### Prompt A:
Decide whether each statement below agrees with the hardware security passage, and support each yes or no by quoting the deciding words from that passage: (i) The IVHM Centre started operating in 2008. (ii) Investment over the Centre's first five years came close to £20M. (iii) Hardware Trojans can enter embedded electronics only during the early design stages.
### Prompt B:
Transcribe the portion of the hardware security passage between "The student will" and "centre at Cranfield.", inclusive.
··· Source passage ···
The student will have the opportunity to work with experts from IVHM Boeing funded Centre at the Cranfield University and Exostar in the field of hardware security, as well as being part of our dynamic and robust research centre at Cranfield.

Embedded electronics represents the weakest part of any smart system with respect to security, privacy and trust. A vast range of threats, faced by contemporary embedded electronics, is caused by Hardware Trojan (HT). HT are malicious modifications of hardware that may get intentionally or unintentionally integrated with embedded electronics at any stage of the silicon supply chain, from the early design stages up to the Commercial Off-The-Shelf (COTS) products in use, inclusive of their upgrade, maintenance and repair. These threats can take multiple forms, such as hardware bugs, counterfeit electronics, and reverse engineering. Hard Trojans remain hard to detect, isolate and mitigate because they mainly act as hardware bugs, remain silent until the occurrence of a rare event that triggers their activation. Most of the existing electronic CAD, design and verification tools deal with known functions; hence, leave hardware Trojan uncared due to their black box nature.

This research aims at integrating security assessment of designs and their implementations into tool flows, looking into the security of supply chain of libraries used in the verification CAD tools, providing automated validation and cost-benefit analysis of the security within the design and implementation stages.

The Integrated Vehicle Health Management (IVHM) Centre is a major collaborative venture at Cranfield, started in 2008, with funding from the East of England Development Agency (EEDA); a consortium of core industrial partners, (Boeing, BAE Systems, Rolls-Royce, Meggitt, Thales, MOD and Alstom); and from EPSRC. The investment, over the first 5 years of operation, was approaching £10M. We are now in our eighth year of operation, and the Centre has grown into other sectors (rail, energy, health and agriculture), and is financially self-sustaining; many of the partners (and others) are funding Applied Research projects, and there is a growing revenue from EPSRC, TSB and EU funded work.
··· Supplied information ···
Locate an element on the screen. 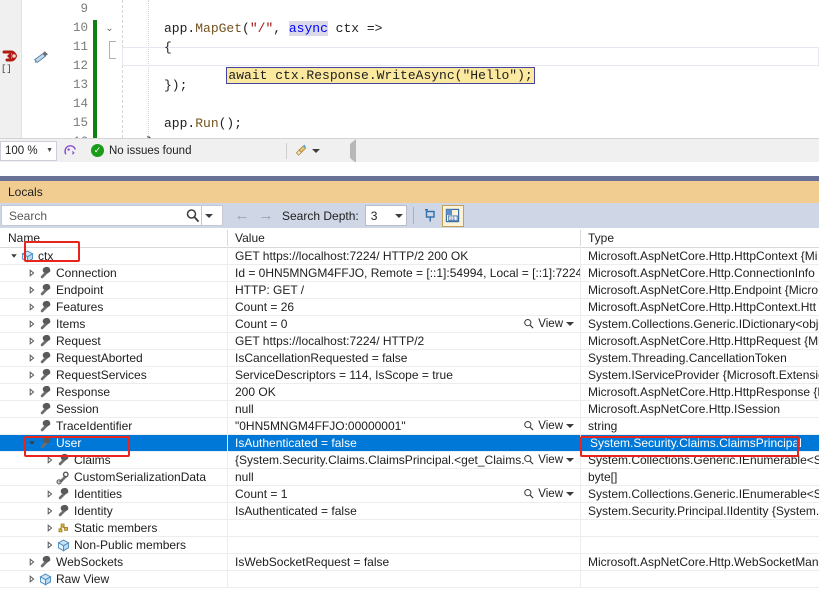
···
### Written solution A:
(i) Yes: "started in 2008"
(ii) No: "The investment, over the first 5 years of operation, was approaching £10M."
(iii) No: "at any stage of the silicon supply chain, from the early design stages up to the Commercial Off-The-Shelf (COTS) products in use, inclusive of their upgrade, maintenance and repair"

### Written solution B:
The student will have the opportunity to work with experts from IVHM Boeing funded Centre at the Cranfield University and Exostar in the field of hardware security, as well as being part of our dynamic and robust research centre at Cranfield.